I have sympathy in particular with his ‘writing schedule’ comment. I started to put together a book with some friends, and it was hard to keep things moving. We ended up not moving forward with the book and placing the content on a blog (which has proven hard to update as well). The book was about software contracting.

[tags]authorship,inertia[/tags]

Finding bugs from software history: a talk at CU I attended

I went to an absolutely fascinating talk today at CU. Sunghun Kim gave a talk titled “Predicting Bugs by Analyzing Software History”. The basic premise is you can look at historical unstructured information, including emails, bug reports, check in comments, and if you can identify bugs that were related to that unstructured information, you can use that to find other bugs.

He talked about two different methods to ‘find other bugs’. The first is change classification. Based on a large number of factors, including attributes of the program text, complexity metrics and source control management meta data like time of checkin (don’t check code in on Friday!) and committing developer, he was able to identify whether or not a bug was introduced for a given checkin. (A question was asked about looking at changes at the token level, and he said that would be an interesting place for further research.) This was 94% precise (if the system said a bug was introduced, there was a 94% chance it was) and had 70% recall (it missed 30% of real bugs introduced, but got 70% of them).

They [he collaborates a lot] were able to judge future changes probabilities of introducing a bug by feeding all the attributes I mention above on known bugs to a machine learning program. Kim said there were ways of automating some of the collection of this data, but I can imagine that the quality of bug prediction depends massively on the ability to find which bugs were introduced when, and tie known bugs to those attributes. The numbers I quote above were based on research from a number of open source projects like Apache and Mozilla, and varied quite a bit. Someone asked about the difference of numbers, and he said that the habit of commit activity was a large cause of that variation. Basically, the more targeted commits were (one file instead of five, etc), the higher precision could be attained. Kim also mentioned that this type of change classification is similar to using a GPS for directions around a city–the more unfamiliar you are with the code, the more useful it would be. He mentioned that Apple and Yahoo! were using this system in their software development.

The other interesting concept he talked about was a bug cache. If you’ve developed for any length of time on a given project, you know there are places developers fear to tread. Whether it is complicated logic, fragile interfaces with legacy systems or just plain fugly code, there are sections of any codebase where change is a bit scary. Kim talked about the Windows Server 2003 team maintaining a list of such modules, so that anytime anyone changed something on that list, more review than normal would take place. This list is what he’s trying to repeat in an automated fashion.

If you place files in a cache when they are identified as having a bug, and also place other files that are close in checkin time to that file, you can build a cache of files to closely review.
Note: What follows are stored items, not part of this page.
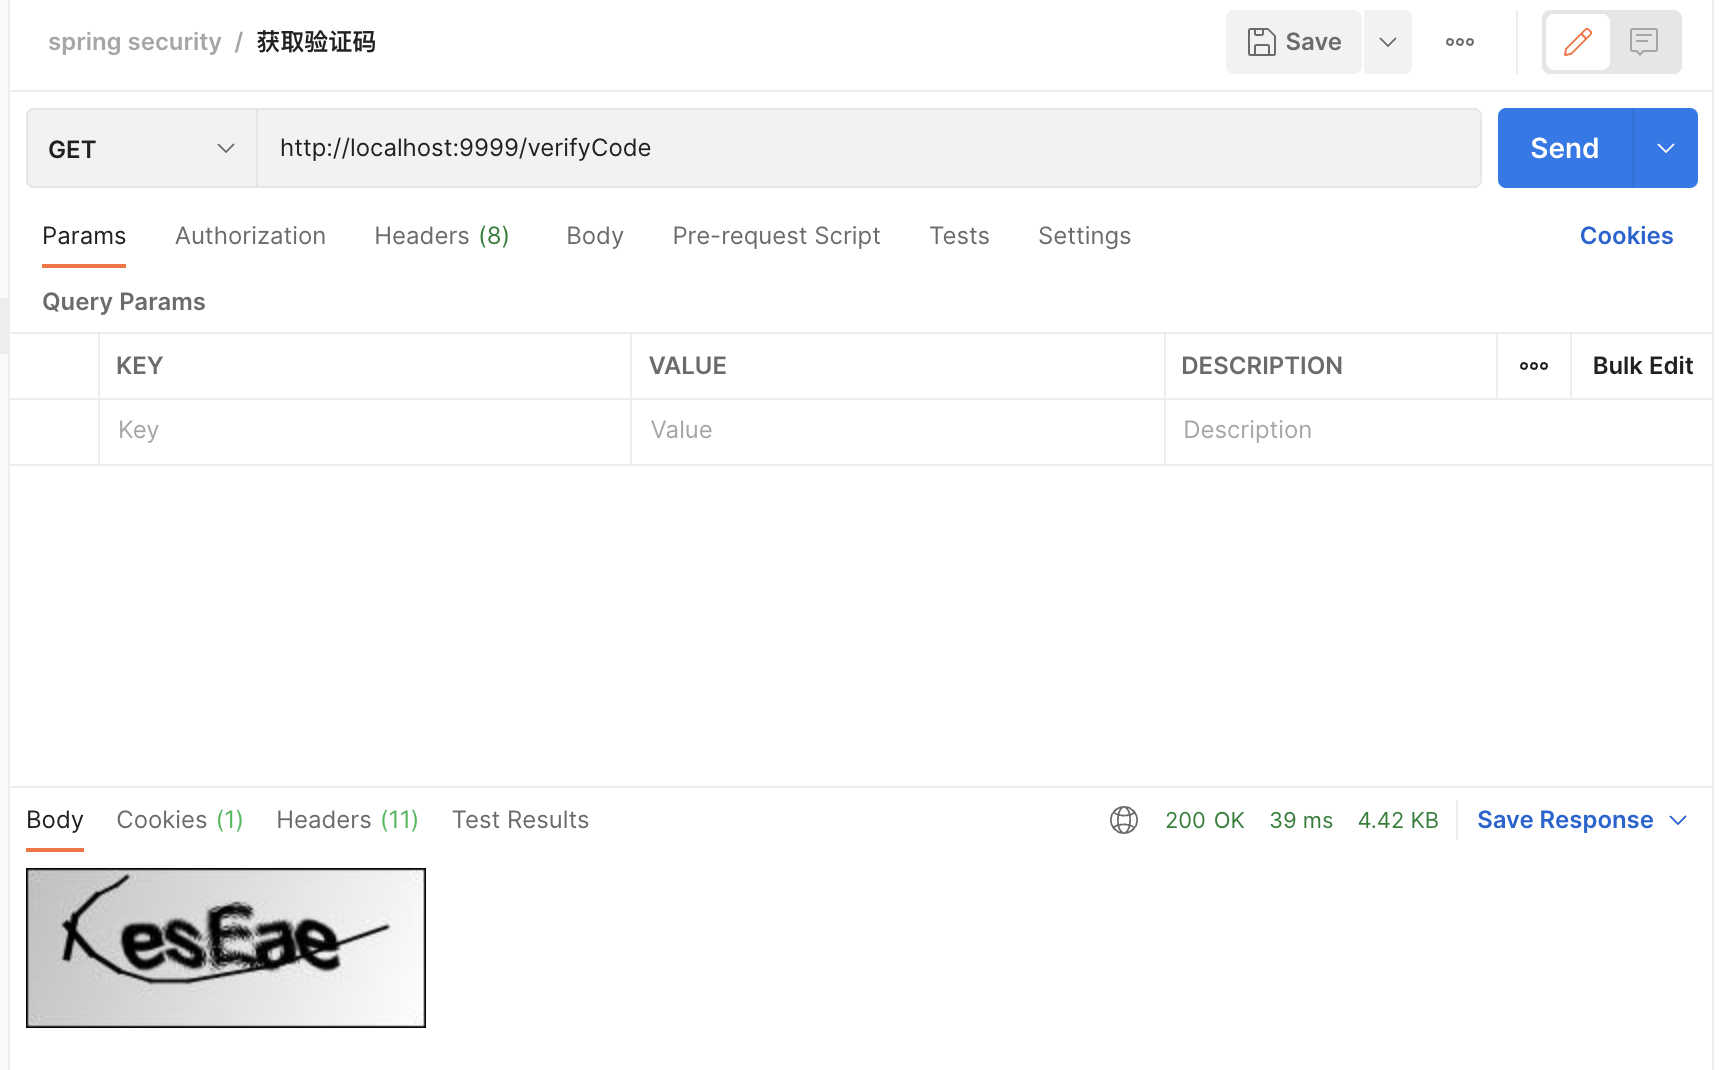The width and height of the screenshot is (1728, 1070).
Task: Click the captcha image in response body
Action: (x=226, y=948)
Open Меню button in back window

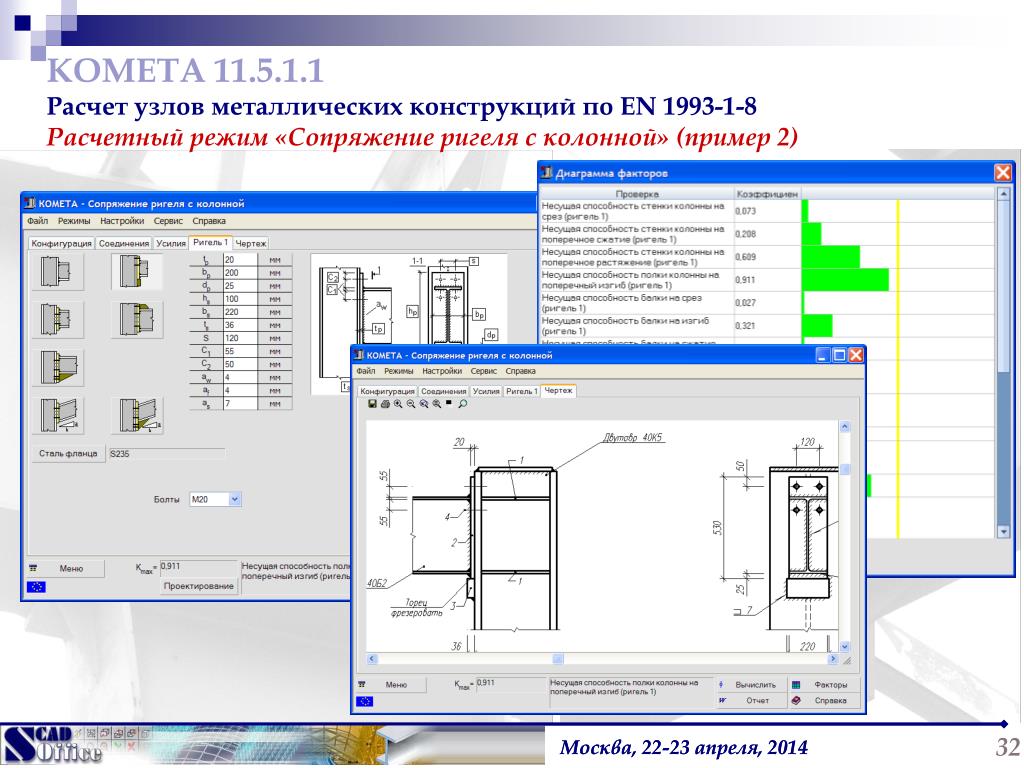[x=65, y=569]
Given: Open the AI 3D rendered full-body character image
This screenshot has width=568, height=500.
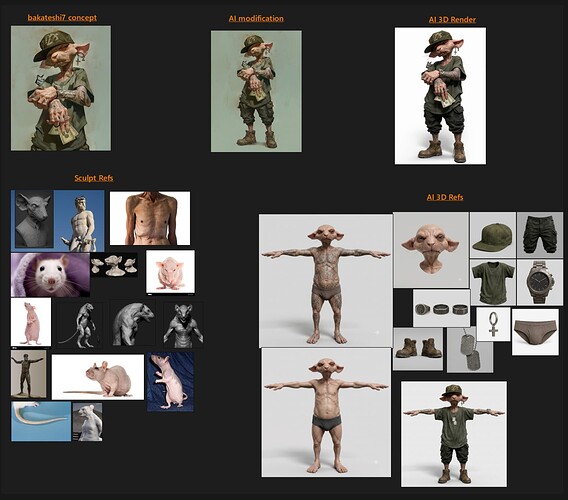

After about 50-100 files for the 200 file Apache project, that cache of 20 files (10%) contained a significant portion of future bugs. Across several open source projects, the range of bugs contained in the cache was 73-95%. He also talked about using this on the method level as opposed to the file level.
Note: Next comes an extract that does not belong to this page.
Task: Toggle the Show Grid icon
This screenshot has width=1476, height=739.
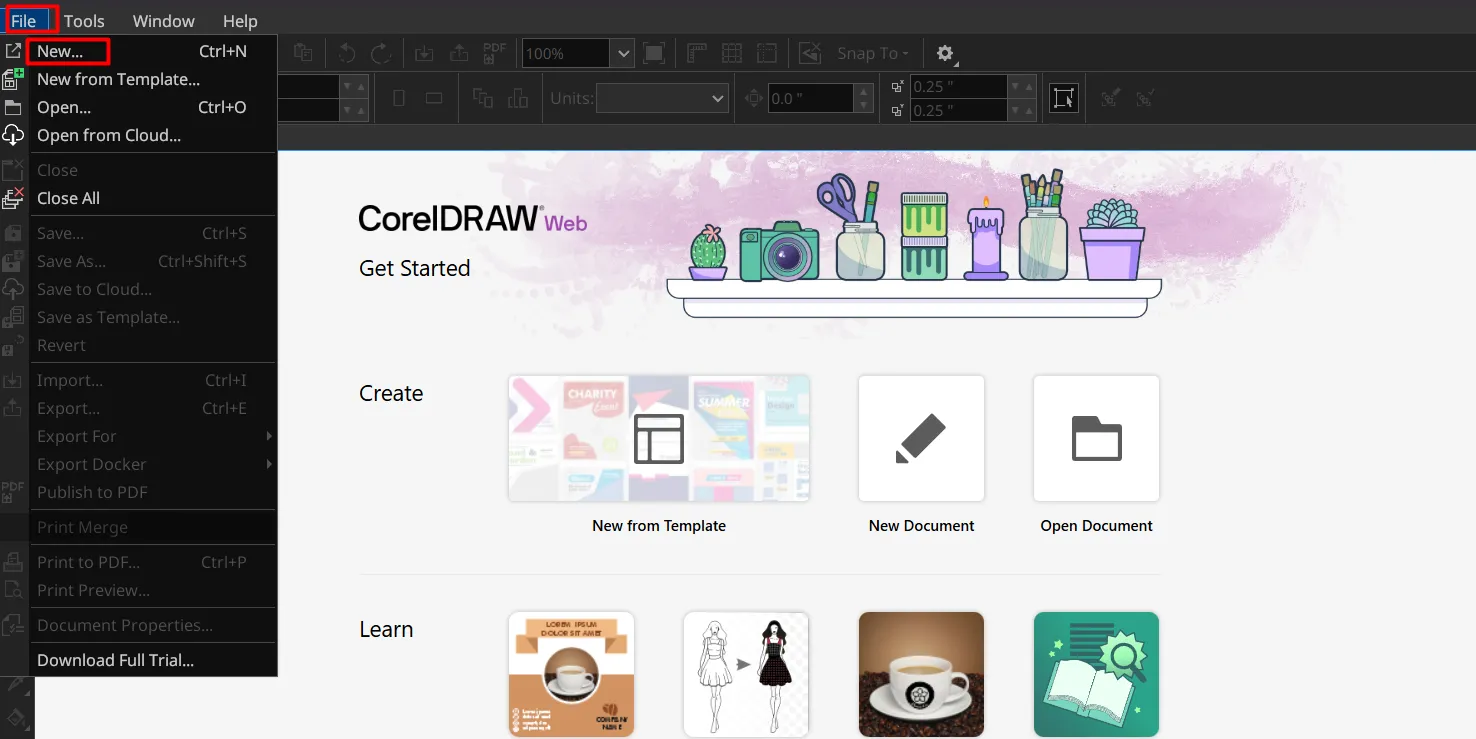Action: 732,54
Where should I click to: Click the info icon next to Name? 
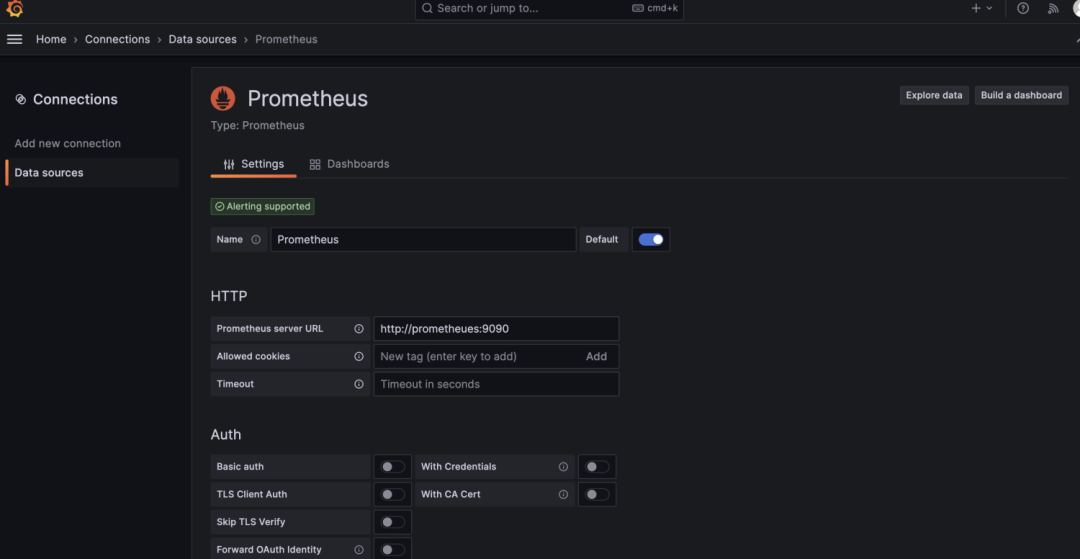pyautogui.click(x=256, y=240)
In both these cases, machine learning that happens on one project is not very useful for others. (When they did an analysis of the Mozilla codebase and then turned it on the Eclipse codebase, it wasn’t good at finding bugs). Kim speculated that this was due to project and personal coding styles (some people are from Mars, others write buffer overflow bugs), as the Apache 1.3 trained machine was OK at finding bugs in the Apache 2.0 codebase.

Kim talked about several other interesting projects that he has been part of, including the ‘Memory of Similar Bugs’, which found that up to 40% of bugs are recurring patterns, and ReCrash, a probe that monitors an application for crash conditions, and, when it finds one, automatically writes a unit test that can reproduce the crash situation. How cool is that? The cost, of course, is ReCrash imposing high overhead (13-64% increase) as a cost of monitoring.

This was so fascinating to me because anything we can do to automate the bug finding process lets us build better software. There are always data input problems (GIGO still rules), but it seemed like Kim had found some ways around that, especially when the developers were good about comments on checkin. I’m all for spending more time building cool features and better business logic. All in all, a great talk about an interesting topic.

[tags]the bug in the machine, commit early and often[/tags]

My experience at the MySQL Performance Coding Webinar

Last Tuesday, I attended a MySQL webinar. I registered on the MySQL website (with a site-specific email address, of course) and periodically am invited to these webinars. I’d tried to attend in the past, but something else (usually billable) always interfered. Not this time!

The talk was titled “Performance Coding for MySQL” and the author, Jay Pipes, did a fantastic job. (He is also the co-author of Pro MySQL.) The slides from the presentation are up, and he also answered questions sent to him during the presentation in some detail as well. His presentation, about an hour in length, covered both basics (like, normalize first (slide 4), think in sets rather than iterators (slides 20-23)–basic, but not intuitive), and under the hood intricacies (like, think about the size of your primary keys and consider record size (slide 6), avoiding deletes with MyISAM (slide 27) and vertical partitioning to take advantage of the query cache (slides 9-11) ) . He also pointed to a script that he wrote to find useless indices.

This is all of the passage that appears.